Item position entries
╔══

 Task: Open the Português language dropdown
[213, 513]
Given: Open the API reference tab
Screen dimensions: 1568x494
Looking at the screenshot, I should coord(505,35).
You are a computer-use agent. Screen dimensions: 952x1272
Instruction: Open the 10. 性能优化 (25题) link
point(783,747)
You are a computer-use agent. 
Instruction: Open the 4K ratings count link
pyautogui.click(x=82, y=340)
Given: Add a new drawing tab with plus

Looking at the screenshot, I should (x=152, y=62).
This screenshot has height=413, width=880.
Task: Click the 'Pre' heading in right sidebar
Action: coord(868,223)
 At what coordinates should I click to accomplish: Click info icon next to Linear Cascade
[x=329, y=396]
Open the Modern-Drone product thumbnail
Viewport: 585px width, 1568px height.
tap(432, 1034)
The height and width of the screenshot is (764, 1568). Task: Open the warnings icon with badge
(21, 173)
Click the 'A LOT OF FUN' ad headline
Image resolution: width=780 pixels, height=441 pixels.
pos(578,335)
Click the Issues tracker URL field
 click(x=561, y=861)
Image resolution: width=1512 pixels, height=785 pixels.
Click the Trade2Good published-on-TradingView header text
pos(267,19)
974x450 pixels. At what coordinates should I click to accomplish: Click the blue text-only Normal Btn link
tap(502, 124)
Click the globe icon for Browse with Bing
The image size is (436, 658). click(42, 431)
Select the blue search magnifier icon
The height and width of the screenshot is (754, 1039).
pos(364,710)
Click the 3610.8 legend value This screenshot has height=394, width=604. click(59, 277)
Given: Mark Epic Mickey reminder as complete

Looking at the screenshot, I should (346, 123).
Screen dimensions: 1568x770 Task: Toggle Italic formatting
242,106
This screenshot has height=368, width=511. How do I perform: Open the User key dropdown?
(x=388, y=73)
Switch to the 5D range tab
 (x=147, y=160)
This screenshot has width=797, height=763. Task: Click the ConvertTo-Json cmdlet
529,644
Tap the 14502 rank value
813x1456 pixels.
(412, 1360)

╚══

Rewrite all the entries, swapping "Instruction:" for "Goal:" wherever it occurs and leaving everything else the same.

 Task: Open the Português language dropdown
[213, 513]
Given: Open the API reference tab
Screen dimensions: 1568x494
Looking at the screenshot, I should coord(505,35).
You are a computer-use agent. Screen dimensions: 952x1272
Goal: Open the 10. 性能优化 (25题) link
point(783,747)
You are a computer-use agent. 
Goal: Open the 4K ratings count link
pyautogui.click(x=82, y=340)
Given: Add a new drawing tab with plus

Looking at the screenshot, I should (x=152, y=62).
This screenshot has height=413, width=880.
Task: Click the 'Pre' heading in right sidebar
Action: coord(868,223)
 At what coordinates should I click to accomplish: Click info icon next to Linear Cascade
[x=329, y=396]
Open the Modern-Drone product thumbnail
Viewport: 585px width, 1568px height.
tap(432, 1034)
The height and width of the screenshot is (764, 1568). Task: Open the warnings icon with badge
(21, 173)
Click the 'A LOT OF FUN' ad headline
Image resolution: width=780 pixels, height=441 pixels.
pos(578,335)
Click the Issues tracker URL field
 click(x=561, y=861)
Image resolution: width=1512 pixels, height=785 pixels.
Click the Trade2Good published-on-TradingView header text
pos(267,19)
974x450 pixels. At what coordinates should I click to accomplish: Click the blue text-only Normal Btn link
tap(502, 124)
Click the globe icon for Browse with Bing
The image size is (436, 658). click(42, 431)
Select the blue search magnifier icon
The height and width of the screenshot is (754, 1039).
pos(364,710)
Click the 3610.8 legend value This screenshot has height=394, width=604. click(59, 277)
Given: Mark Epic Mickey reminder as complete

Looking at the screenshot, I should (346, 123).
Screen dimensions: 1568x770 Task: Toggle Italic formatting
242,106
This screenshot has height=368, width=511. How do I perform: Open the User key dropdown?
(x=388, y=73)
Switch to the 5D range tab
 (x=147, y=160)
This screenshot has width=797, height=763. Task: Click the ConvertTo-Json cmdlet
529,644
Tap the 14502 rank value
813x1456 pixels.
(412, 1360)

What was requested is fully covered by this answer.